Currently, it’s easy to overpromise while the technology is still developing. “There’s a lot of hype about AI replacing humans but the reality is AI systems aren’t yet capable of carrying out complex multi-step tasks,” says Gong’s Reshef. “Most organizations look for a consistent, repeatable process so they’re not looking for autonomous agents to make independent decisions and improvise processes.”
Since LLMs are non-deterministic, meaning they can provide different responses to the same input, maintaining consistency requires new validation procedures. “Testing is something we’ve been spending a lot of time on,” says Salesforce’s White. “New automation and environments that better match production have been necessary for successful testing.”
For others, integration remains the biggest obstacle. “The biggest challenge with AI agents is getting them to effectively communicate and work together across the tech stack,” says ServiceNow’s Romack. “On the integration side, the real value comes when AI agents can talk to each other, share data, and perform tasks across different systems.”
Many reiterate that the goal is not to replace humans. “Across every use case, our approach remains practical and human-centered,” adds Good360’s Moulec. “We use AI to scale our mission, not replace our people.”

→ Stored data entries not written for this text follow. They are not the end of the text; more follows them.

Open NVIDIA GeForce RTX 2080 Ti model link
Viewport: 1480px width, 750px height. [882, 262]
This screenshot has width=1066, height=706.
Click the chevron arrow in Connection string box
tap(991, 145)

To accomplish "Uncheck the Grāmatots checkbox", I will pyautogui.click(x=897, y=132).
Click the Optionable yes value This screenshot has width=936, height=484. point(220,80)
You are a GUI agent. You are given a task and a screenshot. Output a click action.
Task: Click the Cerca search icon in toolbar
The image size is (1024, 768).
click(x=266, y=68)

Agentic AI’s future in the enterprise
“In the enterprise, AI agents will go from assistants to decision-makers — predicting problems, taking action, and continuously optimizing operations,” says Akamai’s Prouty. “Expect tighter AI-human collaboration, where AI handles execution, and humans focus on strategy.”
While the future looks agentic, we’re still in the early stages, as Salesforce shows that only 11% of CIOs have fully adopted AI due to technical and organizational challenges, like building AI agents from scratch, even though 84% say AI will be as significant to businesses as the internet.

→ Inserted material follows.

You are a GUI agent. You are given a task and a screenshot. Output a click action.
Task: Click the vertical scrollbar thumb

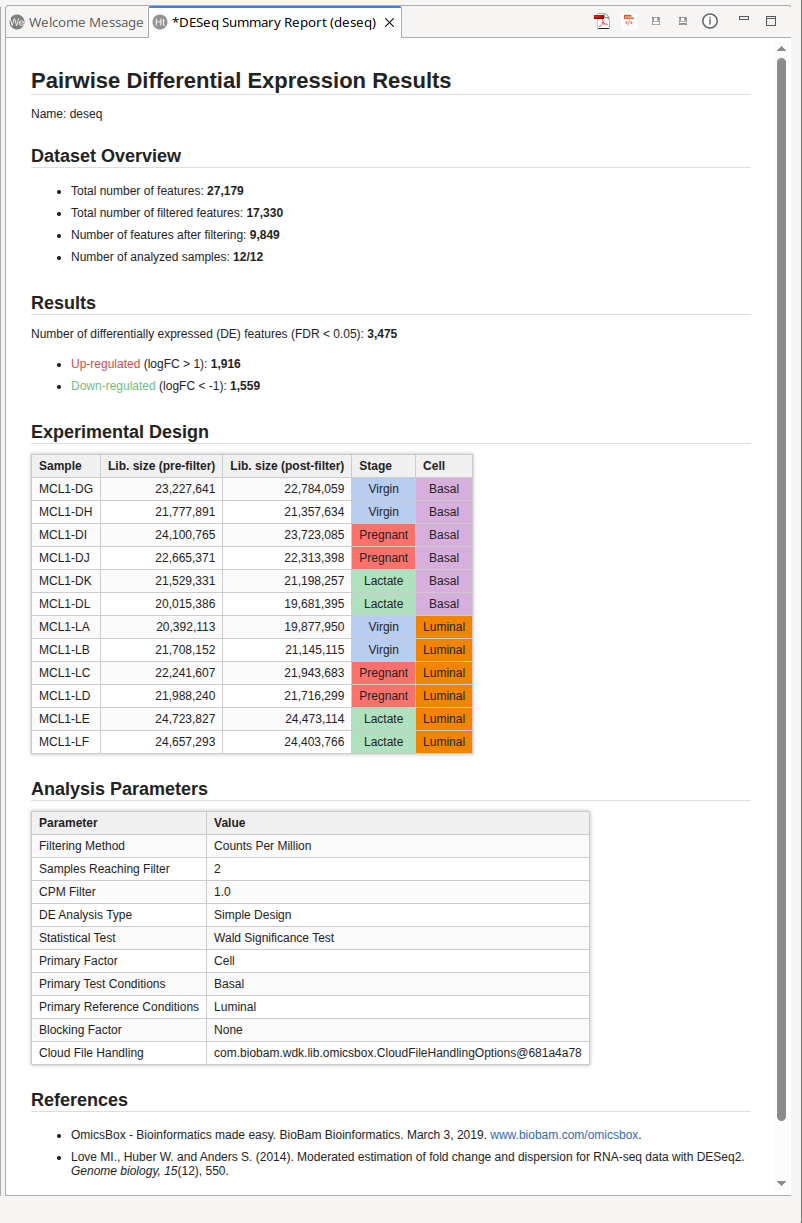click(x=782, y=590)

To help close the gap, tech companies have introduced AI agent capabilities, from Salesforce’s Agentforce to Microsoft’s Magnetic-One, IBM’s Bee Agent Framework, and Google’s ADK framework for multiagent systems. Salesforce also recently introduced an Agentic Maturity Model, offering a clearer path toward AI agents that can act autonomously and collaborate with humans.
Always on, always improving
As the enterprise AI journey unfolds, most IT leaders are taking a measured, iterative approach. Yet the long-term vision is already clear: AI agents won’t just support workflows — they’ll reshape how work gets done.
“I envision a future where thousands of AI agents work in the background, each focused on a narrow task but able to hand off and collaborate seamlessly,” says Romack. “It’ll feel like a team of digital coworkers, always available and always improving.”